In Los Cabos, Mexico, community participation in public space design is a relatively new concept. Famous for it’s warm weather, sandy beaches, and 4-star golf courses, “Cabo” is one of the country’s top tourist destinations. Traditionally based on fishing, the southern tip of Baja California Sur’s economy now thrives on the tourist dollars that flow in waves from mostly Canadian and American “snow-birds”. Luxurious resorts dot the coastline in between Cabo San Lucas and San José del Cabo, and development is increasing exponentially. Unfortunately these gigantic hotels and exuberant getaways seem to take precedent over local development projects, and the hearts of both cities have become abandoned and their public spaces left in states of depreciation.

The project

El instituto municipal de planeación (IMPLAN) has partnered with Sustainable Cities International and began a pilot project that considers participatory planning as a tool for public space re-design. SCI intern Daniel Ross developed, and implemented a community engagement process for the restoration of an urban park located on the border between the communities Pablo L. Martínez and Ampliación Guaymitas. The engagement initiatives began with a qualitative diagnostic investigation of the community, introductory meetings with park neighbours, community leaders, and different municipal stakeholders. The following phases involved facilitating formal dialogue, group visioning, community asset mapping, and developing a community vision. Daniel worked closely with members of the community from the project’s inception to the end of the internship on discussing common needs and visions, as well as to collaborate in responding to the community’s pertinent concerns.

The Phases

I.      Make a presence in the community through frequent visits and informal interviews (establish a relationship based on trust)

II.    Identify and establish working relationships with local stakeholders

III.   Format and distribute surveys of space use and perception

IV.    Implement qualitative observations; behaviour mapping and entrance tracking

V.     Organize and promote community participation (posters, flyers, social media and word of mouth)

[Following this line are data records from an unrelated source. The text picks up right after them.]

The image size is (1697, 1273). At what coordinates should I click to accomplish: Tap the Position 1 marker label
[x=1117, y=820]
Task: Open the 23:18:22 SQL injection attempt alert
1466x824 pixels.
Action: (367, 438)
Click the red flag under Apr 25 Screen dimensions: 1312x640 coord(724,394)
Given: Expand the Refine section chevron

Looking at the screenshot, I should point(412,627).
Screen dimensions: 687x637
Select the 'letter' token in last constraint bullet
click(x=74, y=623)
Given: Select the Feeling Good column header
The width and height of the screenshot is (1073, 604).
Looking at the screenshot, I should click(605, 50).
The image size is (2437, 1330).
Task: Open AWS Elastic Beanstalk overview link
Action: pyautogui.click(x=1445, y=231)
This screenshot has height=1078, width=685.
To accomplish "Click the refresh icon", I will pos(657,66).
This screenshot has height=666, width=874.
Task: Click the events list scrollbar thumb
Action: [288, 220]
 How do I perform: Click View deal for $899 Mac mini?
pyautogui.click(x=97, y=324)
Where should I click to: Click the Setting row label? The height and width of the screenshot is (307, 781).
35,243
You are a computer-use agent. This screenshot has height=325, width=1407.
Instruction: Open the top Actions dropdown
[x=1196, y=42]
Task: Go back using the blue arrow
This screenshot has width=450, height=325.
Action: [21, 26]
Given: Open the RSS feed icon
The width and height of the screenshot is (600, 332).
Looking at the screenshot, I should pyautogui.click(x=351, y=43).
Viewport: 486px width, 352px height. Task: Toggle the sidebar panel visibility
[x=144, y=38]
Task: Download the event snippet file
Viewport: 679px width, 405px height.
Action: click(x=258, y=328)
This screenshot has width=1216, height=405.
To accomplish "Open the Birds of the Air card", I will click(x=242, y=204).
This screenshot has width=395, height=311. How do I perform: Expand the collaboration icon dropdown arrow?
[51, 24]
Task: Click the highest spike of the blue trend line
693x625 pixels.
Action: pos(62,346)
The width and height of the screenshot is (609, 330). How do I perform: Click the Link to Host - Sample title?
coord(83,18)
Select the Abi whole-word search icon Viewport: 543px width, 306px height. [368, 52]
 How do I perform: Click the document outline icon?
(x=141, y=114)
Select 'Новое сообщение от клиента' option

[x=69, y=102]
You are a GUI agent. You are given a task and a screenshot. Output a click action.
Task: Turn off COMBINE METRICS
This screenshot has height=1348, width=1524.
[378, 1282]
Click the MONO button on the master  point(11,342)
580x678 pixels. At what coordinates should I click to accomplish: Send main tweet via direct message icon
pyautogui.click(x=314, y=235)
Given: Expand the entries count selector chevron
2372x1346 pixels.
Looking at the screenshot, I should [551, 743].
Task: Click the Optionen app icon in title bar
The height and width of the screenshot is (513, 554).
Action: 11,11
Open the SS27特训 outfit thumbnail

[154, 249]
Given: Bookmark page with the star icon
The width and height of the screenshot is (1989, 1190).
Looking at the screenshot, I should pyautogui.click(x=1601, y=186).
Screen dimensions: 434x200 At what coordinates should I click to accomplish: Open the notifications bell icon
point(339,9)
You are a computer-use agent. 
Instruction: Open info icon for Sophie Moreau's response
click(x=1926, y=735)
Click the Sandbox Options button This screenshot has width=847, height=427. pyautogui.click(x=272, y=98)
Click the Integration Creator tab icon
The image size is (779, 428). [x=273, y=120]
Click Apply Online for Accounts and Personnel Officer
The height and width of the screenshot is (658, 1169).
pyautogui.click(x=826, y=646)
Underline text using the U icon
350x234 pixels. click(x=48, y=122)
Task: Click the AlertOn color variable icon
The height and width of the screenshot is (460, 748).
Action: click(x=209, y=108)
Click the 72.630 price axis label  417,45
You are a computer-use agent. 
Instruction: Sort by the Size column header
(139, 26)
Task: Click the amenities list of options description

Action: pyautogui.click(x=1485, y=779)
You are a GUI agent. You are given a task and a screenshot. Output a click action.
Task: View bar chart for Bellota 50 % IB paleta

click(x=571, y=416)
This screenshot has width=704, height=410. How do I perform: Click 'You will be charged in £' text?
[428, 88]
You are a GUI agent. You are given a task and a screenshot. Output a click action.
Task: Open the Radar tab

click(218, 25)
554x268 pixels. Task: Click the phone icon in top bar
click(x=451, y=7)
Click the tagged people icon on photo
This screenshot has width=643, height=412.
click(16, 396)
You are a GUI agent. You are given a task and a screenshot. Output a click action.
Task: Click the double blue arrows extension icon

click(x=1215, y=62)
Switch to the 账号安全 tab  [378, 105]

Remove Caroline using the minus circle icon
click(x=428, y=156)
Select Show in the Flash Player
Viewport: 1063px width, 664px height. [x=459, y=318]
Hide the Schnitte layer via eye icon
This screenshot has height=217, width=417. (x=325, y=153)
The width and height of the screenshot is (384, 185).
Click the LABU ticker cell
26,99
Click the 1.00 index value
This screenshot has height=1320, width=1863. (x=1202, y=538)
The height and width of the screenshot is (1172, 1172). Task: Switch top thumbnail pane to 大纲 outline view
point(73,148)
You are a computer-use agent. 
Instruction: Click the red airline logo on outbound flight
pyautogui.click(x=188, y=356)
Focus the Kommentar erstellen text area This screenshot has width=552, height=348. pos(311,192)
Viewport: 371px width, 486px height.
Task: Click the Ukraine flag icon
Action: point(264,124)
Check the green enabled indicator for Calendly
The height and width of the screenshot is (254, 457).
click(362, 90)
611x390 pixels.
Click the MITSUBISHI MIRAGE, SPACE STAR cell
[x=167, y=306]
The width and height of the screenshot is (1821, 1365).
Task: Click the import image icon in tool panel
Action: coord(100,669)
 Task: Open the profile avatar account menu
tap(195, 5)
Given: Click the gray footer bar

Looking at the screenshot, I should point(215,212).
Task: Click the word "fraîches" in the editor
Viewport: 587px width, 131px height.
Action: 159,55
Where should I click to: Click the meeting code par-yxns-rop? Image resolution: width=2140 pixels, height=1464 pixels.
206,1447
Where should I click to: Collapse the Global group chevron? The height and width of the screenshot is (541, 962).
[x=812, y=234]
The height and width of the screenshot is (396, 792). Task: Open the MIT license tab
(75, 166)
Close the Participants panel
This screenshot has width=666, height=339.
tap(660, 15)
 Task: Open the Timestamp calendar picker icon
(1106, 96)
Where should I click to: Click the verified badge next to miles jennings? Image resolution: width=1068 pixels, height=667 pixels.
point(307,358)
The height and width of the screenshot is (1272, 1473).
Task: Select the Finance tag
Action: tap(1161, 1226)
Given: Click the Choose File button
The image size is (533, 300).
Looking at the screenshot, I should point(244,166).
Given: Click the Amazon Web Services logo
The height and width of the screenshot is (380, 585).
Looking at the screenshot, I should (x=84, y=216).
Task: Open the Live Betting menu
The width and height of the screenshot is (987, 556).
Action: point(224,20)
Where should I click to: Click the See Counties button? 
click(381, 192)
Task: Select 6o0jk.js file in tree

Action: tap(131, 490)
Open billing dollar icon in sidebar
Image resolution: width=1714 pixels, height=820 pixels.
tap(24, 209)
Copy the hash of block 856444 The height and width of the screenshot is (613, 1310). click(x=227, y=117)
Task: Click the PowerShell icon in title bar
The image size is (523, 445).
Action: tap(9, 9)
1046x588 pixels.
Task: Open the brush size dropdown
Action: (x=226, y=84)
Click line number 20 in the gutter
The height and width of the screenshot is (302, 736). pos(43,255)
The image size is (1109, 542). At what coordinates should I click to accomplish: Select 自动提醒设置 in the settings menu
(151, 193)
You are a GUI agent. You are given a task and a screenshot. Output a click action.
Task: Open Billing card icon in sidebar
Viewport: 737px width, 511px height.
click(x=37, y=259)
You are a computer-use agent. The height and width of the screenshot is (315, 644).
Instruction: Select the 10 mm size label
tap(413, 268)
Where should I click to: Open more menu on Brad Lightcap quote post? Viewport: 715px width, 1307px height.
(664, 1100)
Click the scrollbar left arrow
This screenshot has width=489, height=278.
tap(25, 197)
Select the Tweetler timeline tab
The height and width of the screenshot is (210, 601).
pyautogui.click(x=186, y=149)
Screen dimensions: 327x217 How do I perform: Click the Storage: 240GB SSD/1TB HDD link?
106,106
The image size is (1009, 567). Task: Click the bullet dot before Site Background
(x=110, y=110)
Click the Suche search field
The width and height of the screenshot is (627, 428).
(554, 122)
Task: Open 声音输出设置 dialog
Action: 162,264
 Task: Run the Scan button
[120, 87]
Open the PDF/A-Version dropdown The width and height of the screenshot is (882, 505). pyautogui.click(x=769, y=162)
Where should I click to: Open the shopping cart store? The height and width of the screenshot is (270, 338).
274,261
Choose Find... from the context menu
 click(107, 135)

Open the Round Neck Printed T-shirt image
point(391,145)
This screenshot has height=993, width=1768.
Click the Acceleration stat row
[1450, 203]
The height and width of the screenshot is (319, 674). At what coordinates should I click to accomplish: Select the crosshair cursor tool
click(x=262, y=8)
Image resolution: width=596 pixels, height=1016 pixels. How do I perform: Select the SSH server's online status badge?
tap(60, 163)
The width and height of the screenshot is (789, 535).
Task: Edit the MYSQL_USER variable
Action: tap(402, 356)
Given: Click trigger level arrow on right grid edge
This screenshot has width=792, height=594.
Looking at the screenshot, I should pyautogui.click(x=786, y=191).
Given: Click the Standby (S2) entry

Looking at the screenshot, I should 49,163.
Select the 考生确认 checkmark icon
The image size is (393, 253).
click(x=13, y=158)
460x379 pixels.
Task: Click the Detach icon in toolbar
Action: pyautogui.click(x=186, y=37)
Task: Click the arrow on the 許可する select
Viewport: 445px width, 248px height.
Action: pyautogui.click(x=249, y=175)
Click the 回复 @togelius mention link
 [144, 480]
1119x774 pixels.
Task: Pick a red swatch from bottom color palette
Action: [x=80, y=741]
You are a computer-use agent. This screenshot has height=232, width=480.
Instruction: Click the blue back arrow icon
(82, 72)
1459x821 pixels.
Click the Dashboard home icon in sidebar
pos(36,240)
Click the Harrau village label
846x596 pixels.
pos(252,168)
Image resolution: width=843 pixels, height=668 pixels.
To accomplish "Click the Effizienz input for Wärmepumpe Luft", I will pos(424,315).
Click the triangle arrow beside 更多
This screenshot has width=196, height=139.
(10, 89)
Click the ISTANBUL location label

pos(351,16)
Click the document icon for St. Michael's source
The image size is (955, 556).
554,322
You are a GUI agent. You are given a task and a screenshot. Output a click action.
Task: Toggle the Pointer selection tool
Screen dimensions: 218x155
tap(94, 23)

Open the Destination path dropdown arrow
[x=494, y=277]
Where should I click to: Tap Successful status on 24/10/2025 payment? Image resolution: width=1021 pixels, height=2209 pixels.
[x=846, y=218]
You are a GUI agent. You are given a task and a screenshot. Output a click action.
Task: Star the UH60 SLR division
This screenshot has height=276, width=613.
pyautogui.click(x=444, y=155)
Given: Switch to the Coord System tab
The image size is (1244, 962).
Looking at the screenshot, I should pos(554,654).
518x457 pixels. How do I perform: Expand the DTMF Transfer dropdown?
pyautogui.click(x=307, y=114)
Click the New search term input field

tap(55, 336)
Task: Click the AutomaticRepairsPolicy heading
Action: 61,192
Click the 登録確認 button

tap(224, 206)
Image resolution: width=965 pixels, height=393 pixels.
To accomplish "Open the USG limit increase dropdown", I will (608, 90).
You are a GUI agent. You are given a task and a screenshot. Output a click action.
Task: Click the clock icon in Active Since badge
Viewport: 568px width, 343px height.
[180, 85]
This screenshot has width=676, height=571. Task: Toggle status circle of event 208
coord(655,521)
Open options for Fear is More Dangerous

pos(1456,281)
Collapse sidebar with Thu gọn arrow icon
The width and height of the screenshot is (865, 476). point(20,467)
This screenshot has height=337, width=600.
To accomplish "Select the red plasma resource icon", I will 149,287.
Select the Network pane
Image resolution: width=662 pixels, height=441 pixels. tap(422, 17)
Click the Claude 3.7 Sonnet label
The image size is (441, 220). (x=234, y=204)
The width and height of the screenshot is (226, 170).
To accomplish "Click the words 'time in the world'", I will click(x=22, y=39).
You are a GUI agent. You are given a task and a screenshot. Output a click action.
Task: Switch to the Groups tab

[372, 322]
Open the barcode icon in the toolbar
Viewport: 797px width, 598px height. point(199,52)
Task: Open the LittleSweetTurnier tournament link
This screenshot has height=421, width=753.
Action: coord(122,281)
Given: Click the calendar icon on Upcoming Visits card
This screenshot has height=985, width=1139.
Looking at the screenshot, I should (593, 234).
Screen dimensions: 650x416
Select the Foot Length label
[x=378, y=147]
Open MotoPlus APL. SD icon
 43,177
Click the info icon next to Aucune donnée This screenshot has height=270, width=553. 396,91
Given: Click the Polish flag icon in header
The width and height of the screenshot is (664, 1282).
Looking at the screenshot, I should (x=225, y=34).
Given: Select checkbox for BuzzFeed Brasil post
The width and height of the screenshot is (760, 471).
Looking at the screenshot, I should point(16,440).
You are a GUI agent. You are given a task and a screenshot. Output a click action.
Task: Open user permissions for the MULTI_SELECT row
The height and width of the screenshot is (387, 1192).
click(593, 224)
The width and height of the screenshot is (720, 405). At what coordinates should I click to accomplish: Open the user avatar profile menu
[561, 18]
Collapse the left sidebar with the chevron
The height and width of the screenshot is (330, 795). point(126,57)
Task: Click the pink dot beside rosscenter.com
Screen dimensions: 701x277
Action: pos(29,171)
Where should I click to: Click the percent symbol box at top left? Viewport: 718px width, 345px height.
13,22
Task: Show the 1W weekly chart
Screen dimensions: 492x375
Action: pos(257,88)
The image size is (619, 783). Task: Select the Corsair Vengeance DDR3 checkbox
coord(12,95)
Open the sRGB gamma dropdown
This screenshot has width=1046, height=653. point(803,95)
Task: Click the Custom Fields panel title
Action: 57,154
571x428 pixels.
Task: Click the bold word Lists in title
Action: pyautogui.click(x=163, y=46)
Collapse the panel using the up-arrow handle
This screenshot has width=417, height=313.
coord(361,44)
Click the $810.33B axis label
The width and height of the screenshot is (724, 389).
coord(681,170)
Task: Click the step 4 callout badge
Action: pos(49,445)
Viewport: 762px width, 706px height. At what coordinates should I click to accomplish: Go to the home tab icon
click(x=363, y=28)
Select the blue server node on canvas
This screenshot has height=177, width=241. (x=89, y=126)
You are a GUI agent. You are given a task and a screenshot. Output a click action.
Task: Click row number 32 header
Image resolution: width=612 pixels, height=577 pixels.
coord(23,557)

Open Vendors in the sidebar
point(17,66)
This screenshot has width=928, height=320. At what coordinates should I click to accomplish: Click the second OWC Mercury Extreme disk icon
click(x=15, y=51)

VI.    Organize the community meetings, workshops, and mapping activities

VII.   Implement and lead the meetings, workshops and mapping activities in the community

VIII.   Interpret and analyze the findings and results

IX. Use the findings and results to influence the technical architectural design and concepts

X. Maintain presence in the community with updates and a final event to present the final design and to celebrate the successes of the participatory process

Phases I-IV

The initial stages of the process consisted of qualitative and quantitative research in the community of study through the use of informal interviews, behaviour mapping and entrance tracking within the park itself, stakeholder meetings, and finally surveying. Interviews with interested community members laid a solid foundation for a relationship based on trust and mutual understanding, and also was an opportunity to learn about community values and dynamics.

Phases V-X

The first workshops held in the park were values-based, community-asset mapping activities. Instead of directly focusing on problems and necessities, concentrating on positive areas and characteristics of the community fosters the creation of a newfound community identity.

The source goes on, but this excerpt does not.